The math behind the average draft position for Stills, Wilson, Devante Parker and even Mike Gesciki just doesn’t make any sense. In 2018, the Dolphins ran the league’s slowest offense and ran the fewest total players of any team in the NFL. Adam Gase’s Dolphins ran only 878 offensive plays! That ludicrously low number still gave 79 targets to Danny Amendola, 64 to Kenny Stills (with six touchdowns), and 35 targets to Albert Wilson in only seven games. Luckily for us, we are not going to be subjected to the same boring/slow Dolphins offense in 2019.

Miami hired Brian Flores to be the head coach, away from the Patriots, and Flores brought in former New England Patriots wide receivers coach Chad O’Shea to be the offensive coordinator.

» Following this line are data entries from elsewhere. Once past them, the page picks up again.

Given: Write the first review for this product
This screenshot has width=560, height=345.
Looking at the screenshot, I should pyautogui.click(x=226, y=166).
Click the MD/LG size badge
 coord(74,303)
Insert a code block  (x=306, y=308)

According to the Miami Herald “O’Shea, a Houston native and former college quarterback who quickly chose the coaching route after his college career ended, will get his first opportunity to be a full-time coordinator after 15 years in various roles in the league.” Projecting out offenses with this much uncertainty is really difficult for fantasy football players and that is why the Dolphins pass catchers are being treated this way by the market.

Does it make any sense for Kenyan Drake to be a fifth-round draft pick while all of the primary Miami Dolphins pass catchers are going in the 13th round or later? It does not. The worst passing offense in the NFL last season (the Arizona Cardinals) had two players who averaged over eight PPR points per game not including touchdowns or David Johnson. In 2017, the worst passing offense in football had two players who were flex-worthy in Tarik Cohen and Kendall Wright. The market clearly believes that the Dolphins won’t be a good offensive team in 2019 and they might not be but I posit that at their current prices, it doesn’t matter.

We have Kenny Stills projected for more fantasy points than Sterling Shepard, Jarvis Landry, Marvin Jones and Keke Coutee. You can have Kenny Stills for a fraction of the cost of all of those players. Stills has the best efficiency numbers of any Miami Dolphins wide receiver but he is projected for similar volume to Devante Parker and Albert Wilson as well. I understand the fantasy football value of not tying yourselves to bad teams or bad offenses but there is real upside with the Miami Dolphins pass catchers. Ryan Fitzpatrick sustained fantasy value for Mike Evans, Chris Godwin, DeSean Jackson AND the tight ends last year. Josh Rosen might take a leap (though I would probably wager agains that) or the Dolphins might play at closer to a league average pace which would make all of their players per game numbers project better.

The argument is not that these three pass catchers are amazing players or that the Dolphins are ready to take the league by storm. This is simply an error in calculation by the market. It is next to impossible for a passing game to be so bad that it sustains no players who are fantasy viable particularly in Best Ball formats where you don’t have the burden of weekly choice. It is exceedingly likely that one of, if not two, of Kenny Stills, Albert Wilson and DeVante Parker greatly exceed their ADP’s and finish as WR3’s instead of the WR6’s that the market projects.